Après tout, pourquoi le vieux sage, qui ne sait ni lire ni écrire et qui ne prétend pas être philosophe, n’aurait-il pas certaines connaissances? C’est la question que posèrent deux ethnologues français, Marcel Griaule et Germaine Dieterlen, dans leurs recherches sur la cosmogonie des Dogons du Mali. À travers les habitudes de cette ethnie indigène ancestrale, les deux chercheurs nous ont fait découvrir des proverbes et une réflexion qui nous rappellent que la pensée africaine remonte à des temps immémoriaux.

«La pensée africaine trouve certainement son point de départ dans la décolonisation.»

C’est aussi ce que suggère une autre approche, intellectuelle et universitaire, de la philosophie africaine qui s’appuie sur les Bantous, un groupe ethnique qui occupe une bonne partie de l’Afrique centrale, orientale et australe (Nigéria, Cameroun, Congo, Afrique du Sud).
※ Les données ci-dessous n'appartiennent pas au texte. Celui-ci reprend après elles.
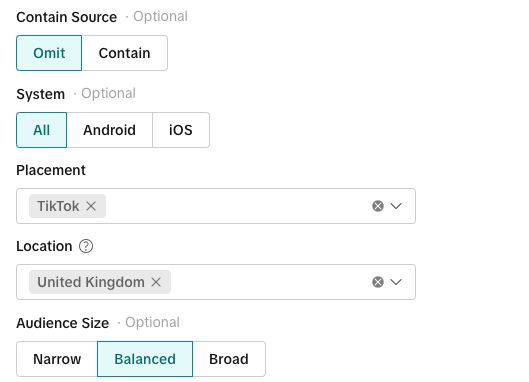The width and height of the screenshot is (529, 382).
Task: Choose Android under System
Action: pyautogui.click(x=109, y=130)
On trouve notamment chez Fabien Eboussi-Boulaga (La crise du Muntu, 1977) l’objectif de faire renaître le Muntu. Mais que recouvre précisément ce terme?

Le Muntu, paradigme de la philosophie africaine

Muntu

signifie homme. Or, ce n’est pas une essence, mais une histoire, une trajectoire, un horizon de possibilités. On le trouve dans la plupart des 400 langues d’origine bantoue — le pluriel de Muntu étant Buntu — réparties dans près d’une vingtaine de pays comptant pour environ 320 millions d’habitants. La notion de Muntu est inséparable de sa forme active et vivante, l’Ubuntu, terme qui signifie peuple, culture, humanité, communauté de destin. D’ailleurs, sous l’inspiration de Nelson Mandela et surtout de Desmond Tutu, le concept d’Ubuntu sera popularisé et jouera un rôle essentiel dans le processus de réconciliation nationale post-apartheid en Afrique du Sud.

«Muntu signifie homme. Or, ce n’est pas une essence, mais une histoire, une trajectoire, un horizon de possibilités.»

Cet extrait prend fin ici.